It was bugging me a bit, the big empty space at the top of the aquarium. It didn’t look right. It was okay when the fish swam up there, but as there was nothing to attract them except at feeding time, most of the day it was empty. The fish stayed at the bottom, amongst the plants and seldom ventured into the mi or higher regions of the tank.
I’d done my best, as a novice fishkeeper. I’d made sure the solitary fish had company of their own kind where possible. I’d added the plants to provide cover for the more timid fish…and, replaced them when it became apparent that the plants were being eaten to provide fresh greens for all of them. I’d put in some bogwood for those fish that require it to gnaw upon. The fish seem happy and healthy and the tank looked great. Except for that empty bit.
Then the little air-breathing gouramis started dancing together, curling themselves around each other in pairs. They are, I think, too young to be mating yet, but mating pairs are evidently forming. I added the floating plants they need and noticed that, as they grew, the trailing roots added something to the appearance of the tank. It didn’t look quite so odd.
The floating plants settled in and their roots began to grow down into the water. Meanwhile one of the uneaten plants from the bottom of the tank began to grow towards the light in the hood. It was only then that it occurred to me that the tank is like a painting…and in a painting, you join earth and sky to balance the two by adding, say, a tree or a tower that breaks the horizon.
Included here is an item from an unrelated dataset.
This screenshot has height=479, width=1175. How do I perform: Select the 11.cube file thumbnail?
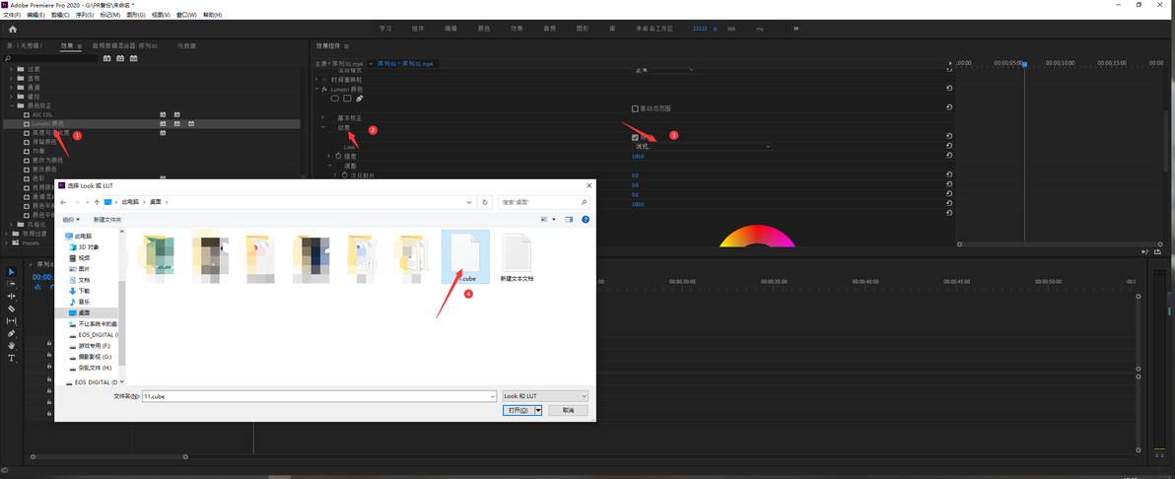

Visually that brings the two together and creates harmony.
I noticed that the fish prefer that end of the tank where the shoots reach up and the roots reach down… and now it looks right. More natural, full of life…and, even though the process is just beginning, complete.
It should have been obvious what I had needed to do to make the tank look right, but I had missed it, focussing on the vague unease of emptiness instead of the solution; an unease that, had it been in myself, I would have understood.
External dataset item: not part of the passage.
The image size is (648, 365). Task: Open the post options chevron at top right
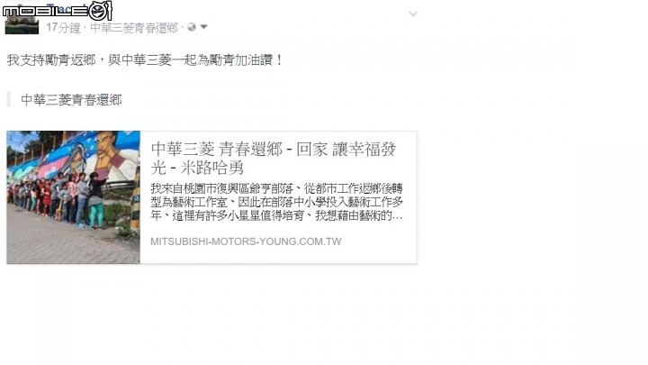(x=413, y=14)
We are not whole when we live solely on a single level. Compassion, humanity, conscience and empathy..all the finer traits of our species… do not reside at the base levels where we are little more than animals, moving through the world in an effort to survive. What makes us ‘human’ are those higher traits that grow from considered experience and from that nebulous symbol we call the heart. The more consciously we reach into our inner and deeper selves, the more we bring our own higher natures into being. And though we are rooted in earth, as we open ourselves to those higher aspects of humanity, it seems that something else, of yet another order of being, reaches down to us also.
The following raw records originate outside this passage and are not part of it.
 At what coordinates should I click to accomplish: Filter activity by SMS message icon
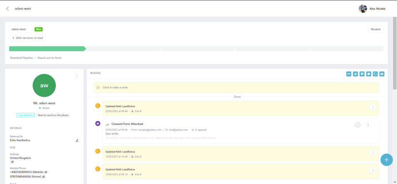pyautogui.click(x=362, y=74)
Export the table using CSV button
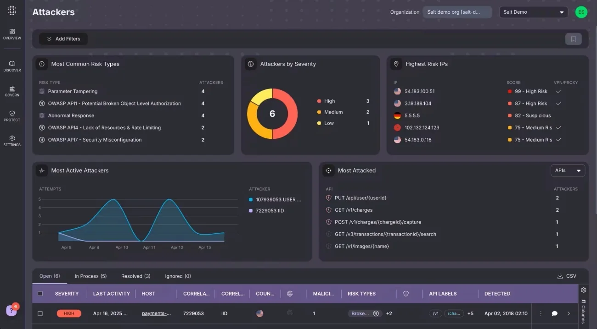Image resolution: width=597 pixels, height=329 pixels. pos(567,276)
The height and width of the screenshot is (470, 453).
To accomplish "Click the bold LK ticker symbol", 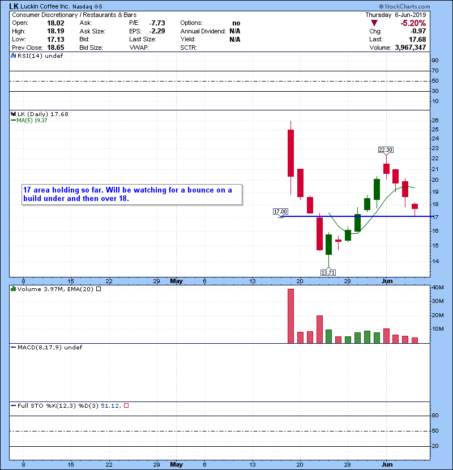I will [x=14, y=6].
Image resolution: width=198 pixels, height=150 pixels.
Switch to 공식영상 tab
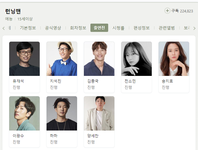53,28
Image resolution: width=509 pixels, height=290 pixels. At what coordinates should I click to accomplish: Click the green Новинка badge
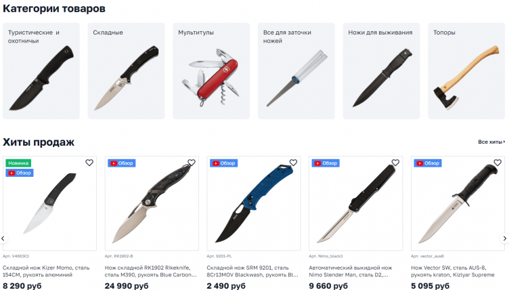click(x=18, y=163)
It doesn’t matter whether that ‘something’ is seen as part of our own sub- or super-conscious mind, or as the touch of a divine hand… the results are the same and we find a wholeness in the balancing of body, mind and heart that we lack when we live through any one of them alone.
The more I observe the natural world… even those parts of it we have tamed and choose to think of as our own… the more convinced I am that all the clues to our wellbeing are right in front of our eyes, hidden in plain sight and waiting for us to see them.